#### [Set problem]
Pull out every line of the items below that contains the word "Where", and copy each one in full.
─── Material for this task ───
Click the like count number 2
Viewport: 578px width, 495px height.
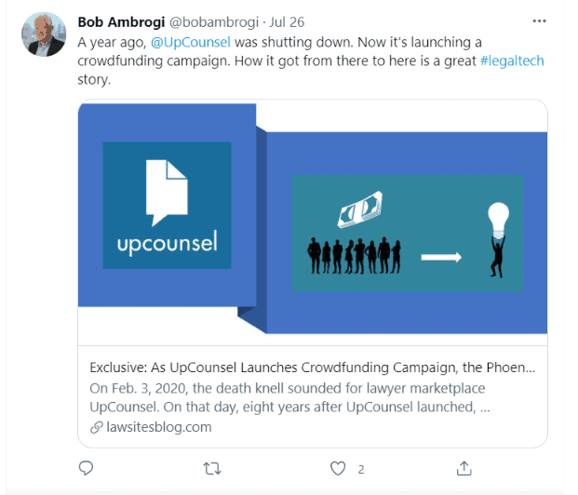point(361,469)
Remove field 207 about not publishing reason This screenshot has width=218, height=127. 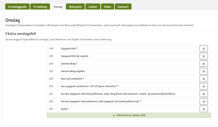point(204,94)
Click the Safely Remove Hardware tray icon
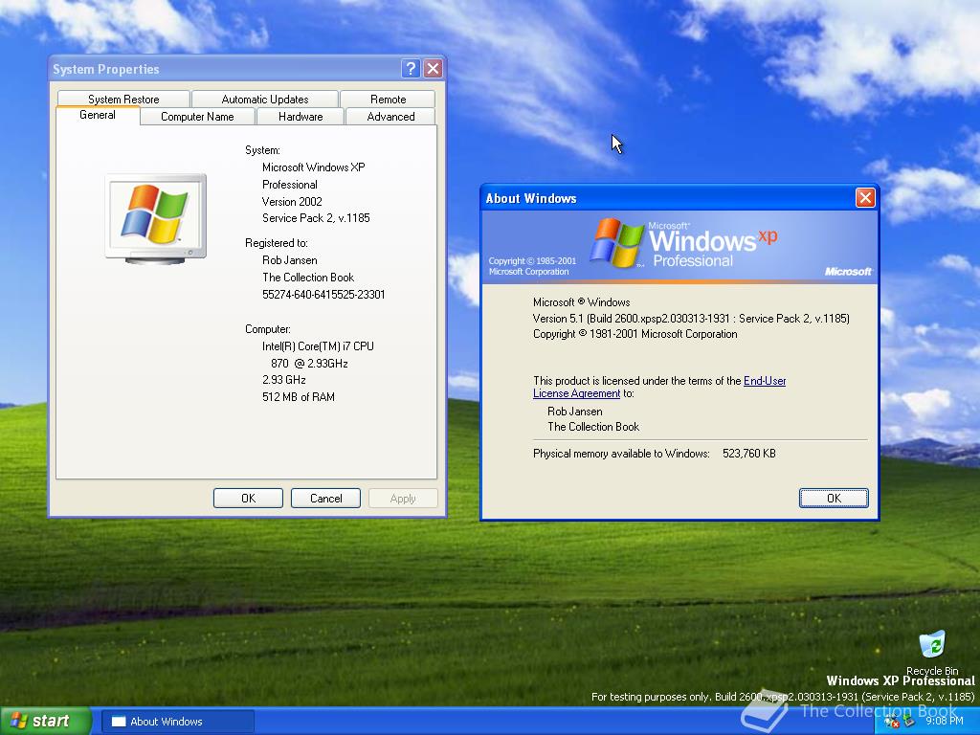Image resolution: width=980 pixels, height=735 pixels. point(909,721)
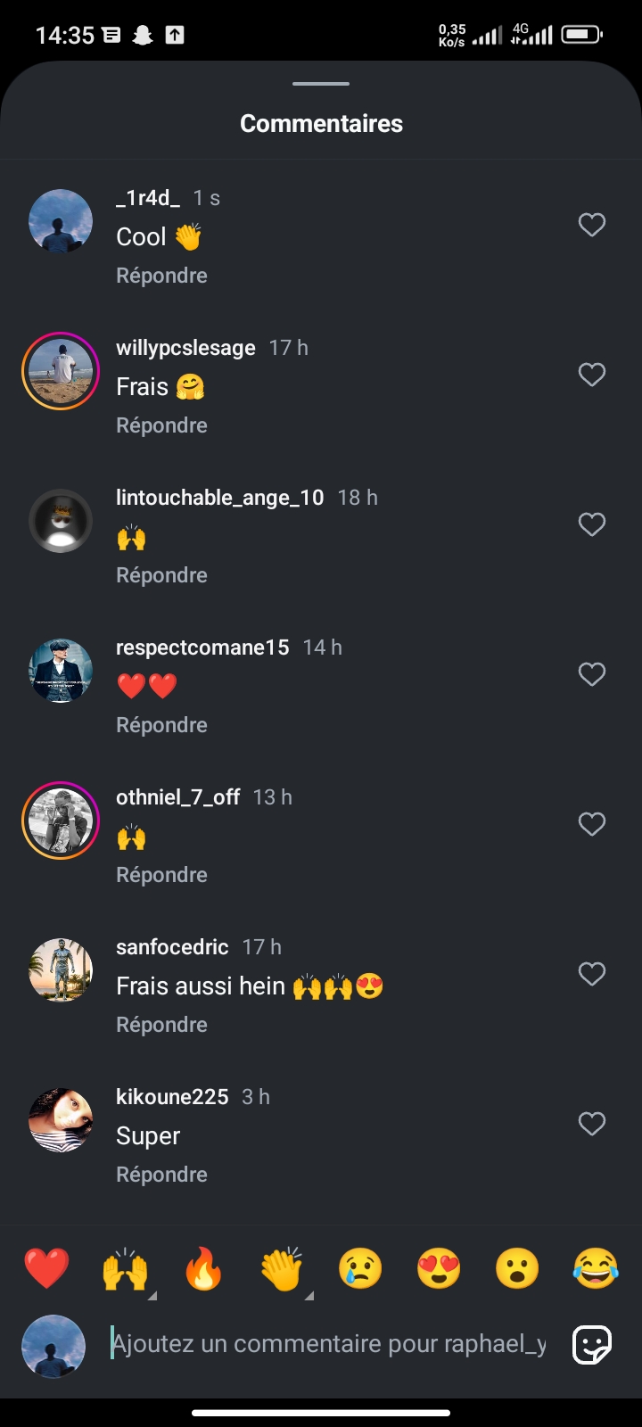View othniel_7_off's story from avatar
The width and height of the screenshot is (642, 1427).
(x=61, y=821)
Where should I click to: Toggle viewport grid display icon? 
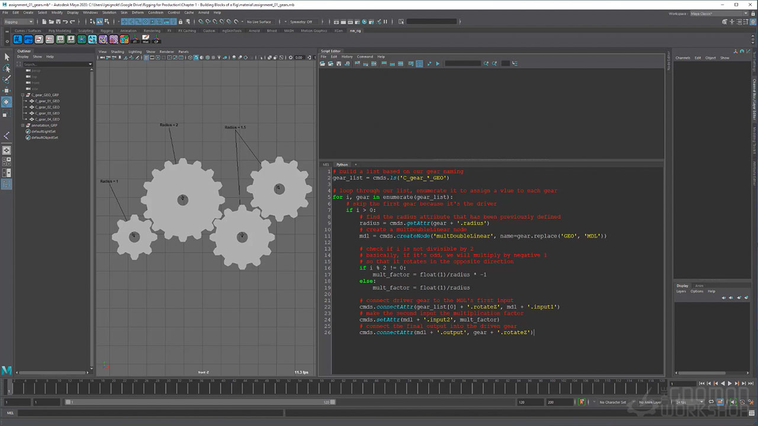point(146,57)
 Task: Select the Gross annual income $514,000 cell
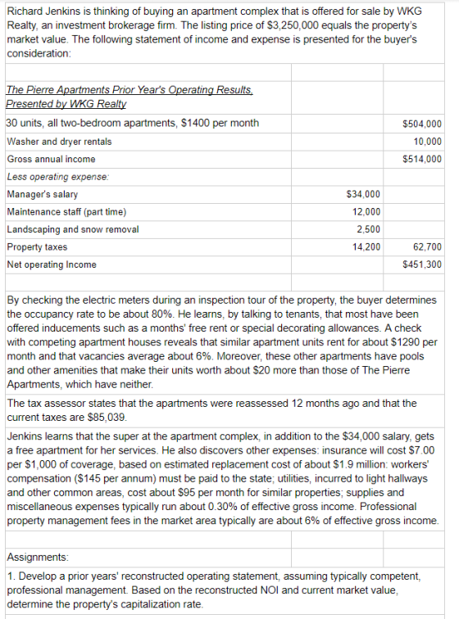tap(422, 160)
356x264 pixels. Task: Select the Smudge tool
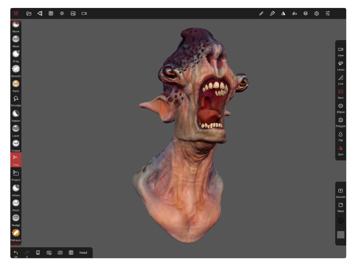tap(16, 99)
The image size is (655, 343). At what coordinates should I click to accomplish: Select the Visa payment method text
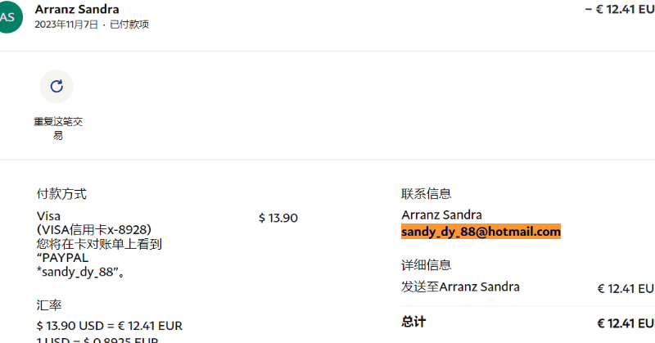[x=48, y=216]
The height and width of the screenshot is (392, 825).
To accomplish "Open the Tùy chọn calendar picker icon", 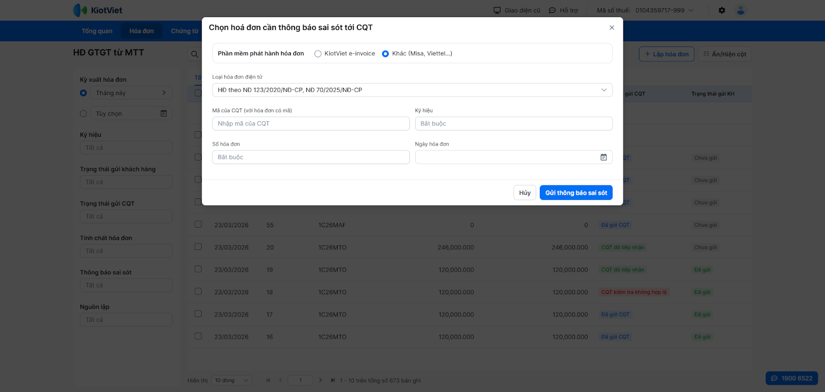I will click(x=163, y=114).
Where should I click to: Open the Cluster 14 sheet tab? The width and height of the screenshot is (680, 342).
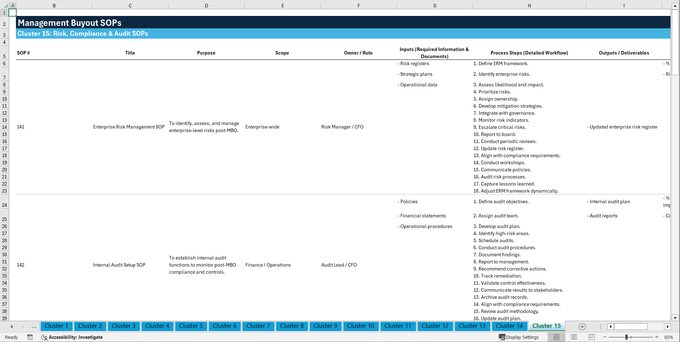509,326
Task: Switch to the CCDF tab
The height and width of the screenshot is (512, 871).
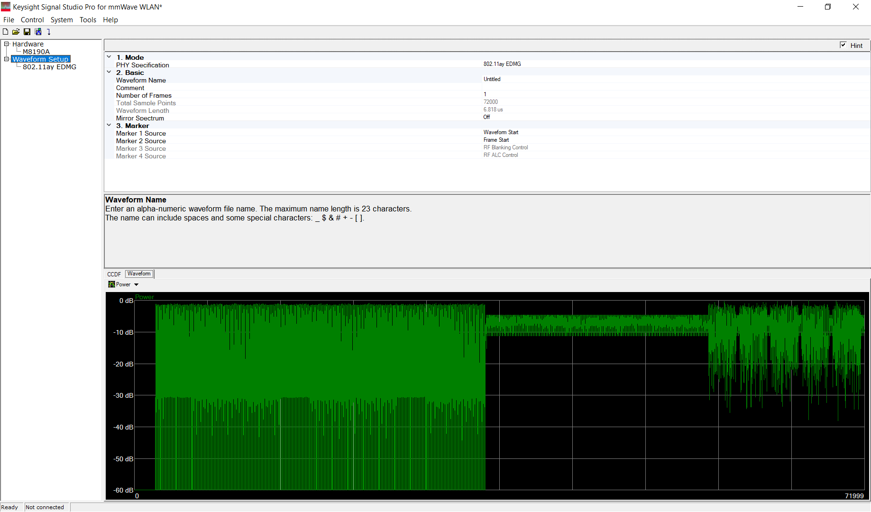Action: click(x=114, y=274)
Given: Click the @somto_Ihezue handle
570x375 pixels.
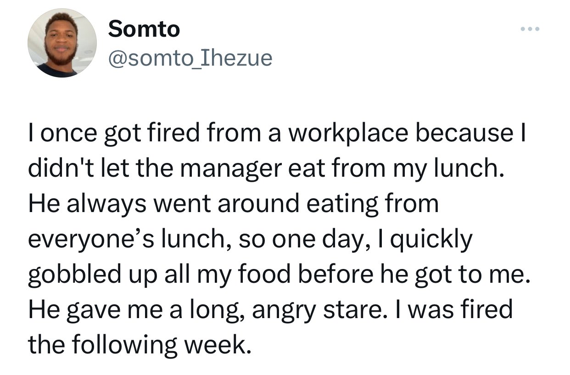Looking at the screenshot, I should 190,58.
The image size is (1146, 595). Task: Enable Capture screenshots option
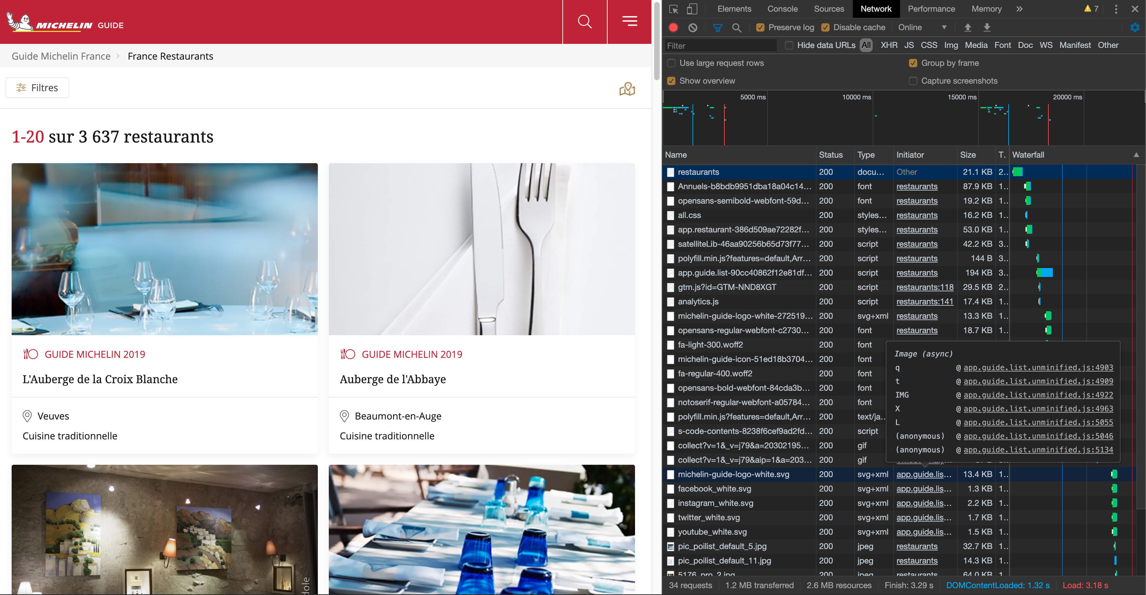[x=913, y=81]
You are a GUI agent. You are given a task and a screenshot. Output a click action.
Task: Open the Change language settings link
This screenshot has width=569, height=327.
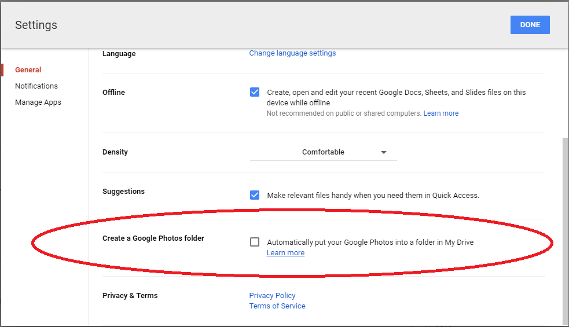pos(292,53)
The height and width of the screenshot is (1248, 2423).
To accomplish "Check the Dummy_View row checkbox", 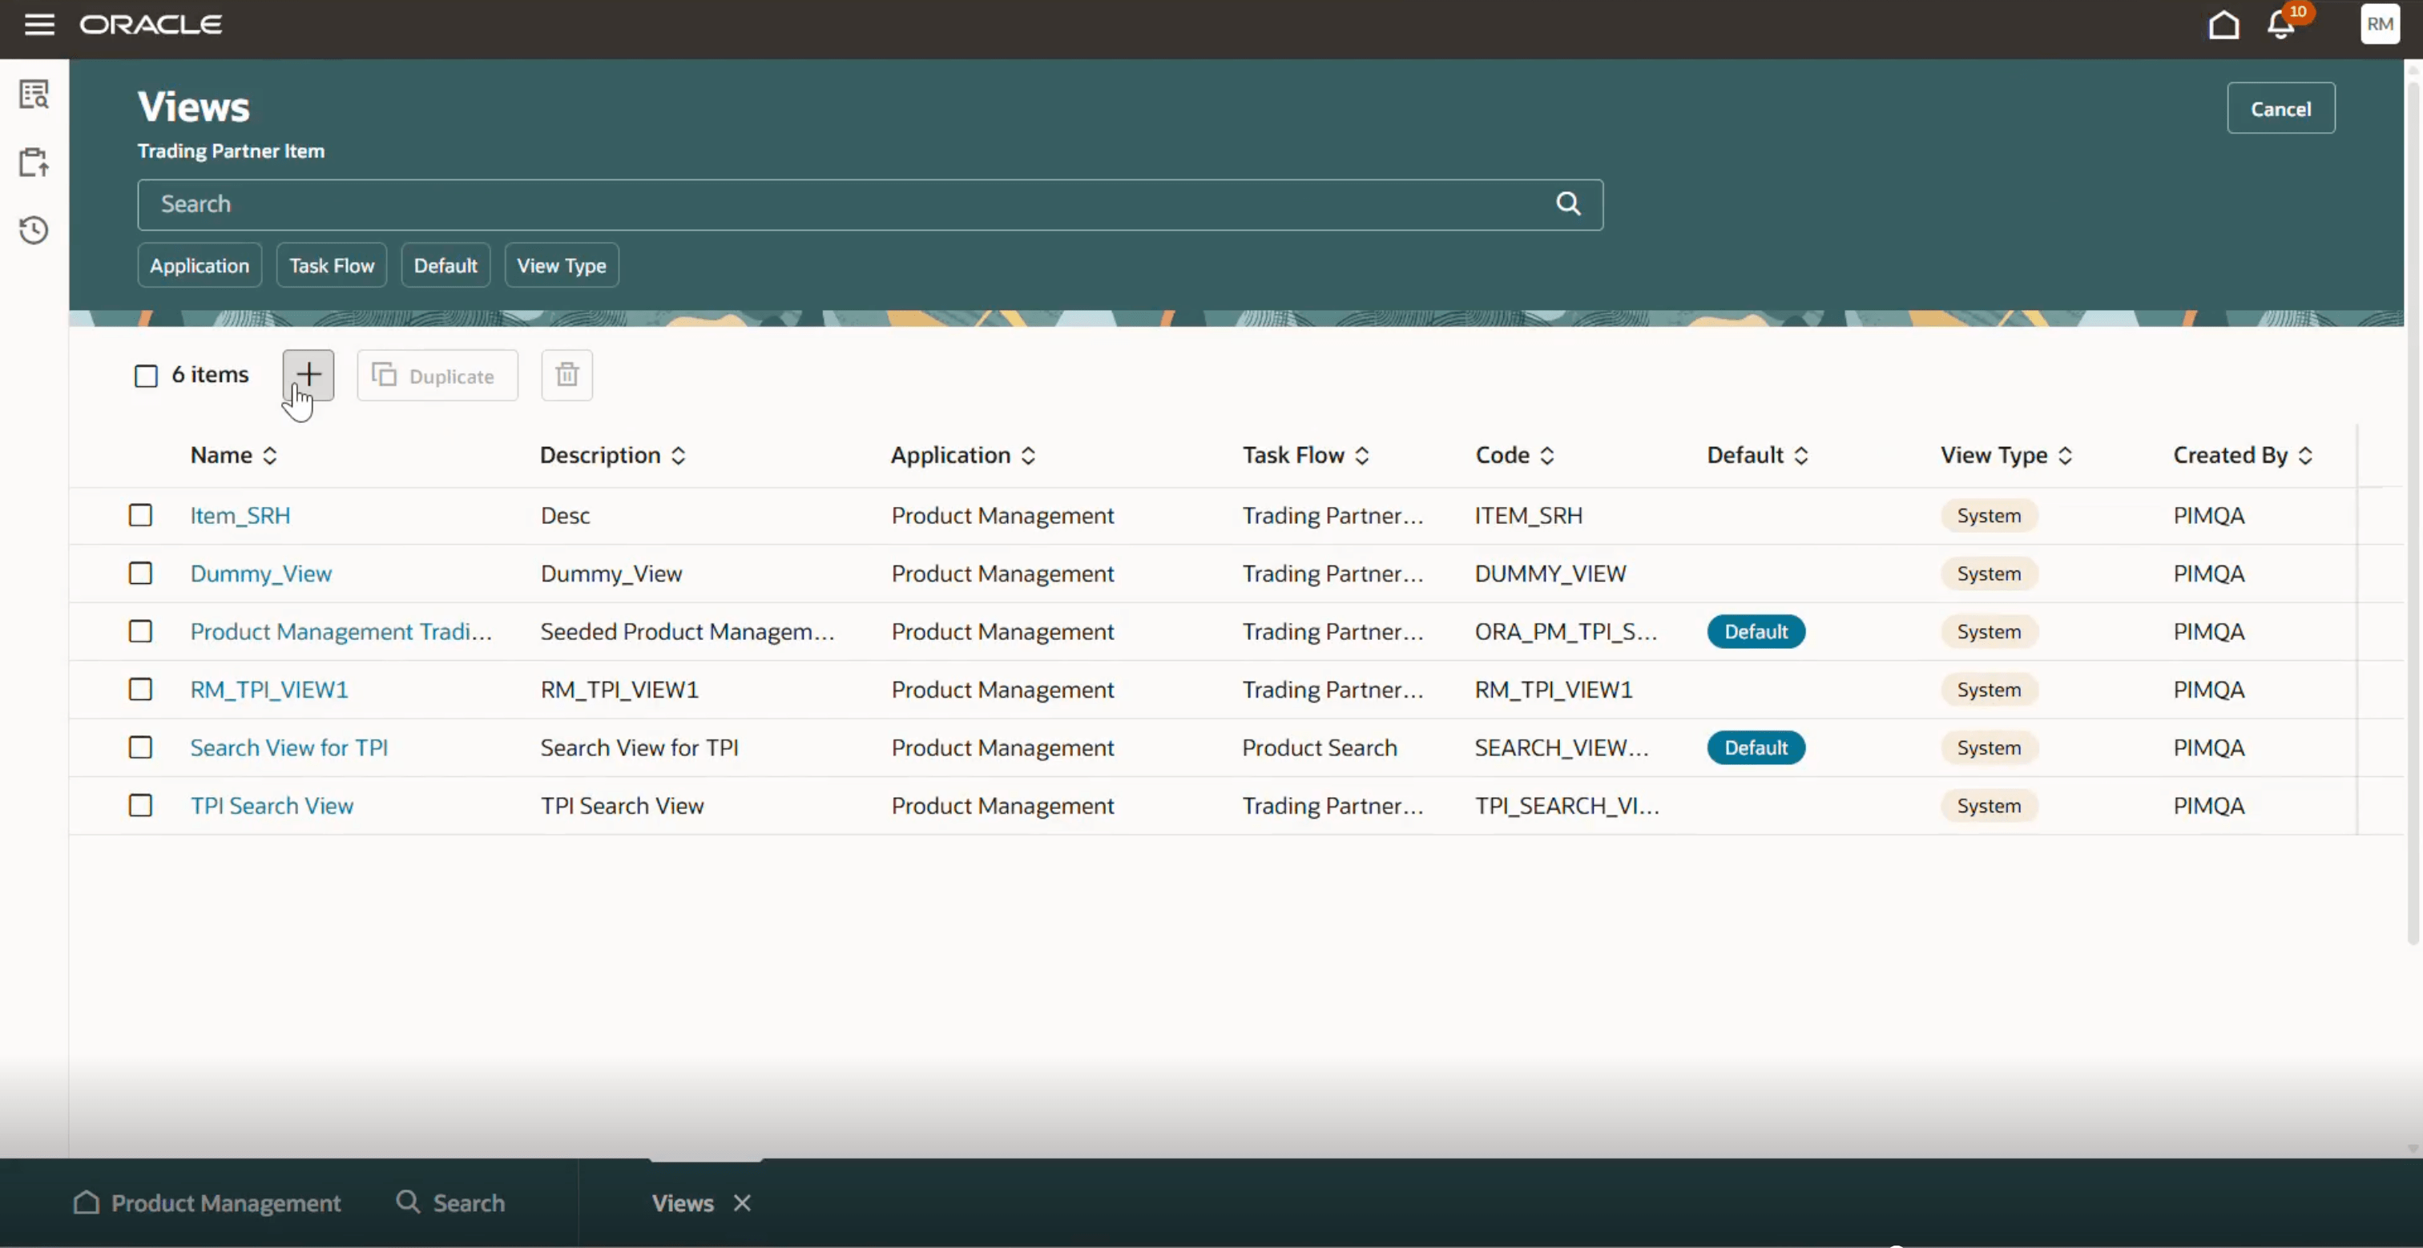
───
#### [Exercise response]
Where should I click to: Toggle viewport grid display icon? 
Where should I click to: Open the Cluster 14 sheet tab? The width and height of the screenshot is (680, 342).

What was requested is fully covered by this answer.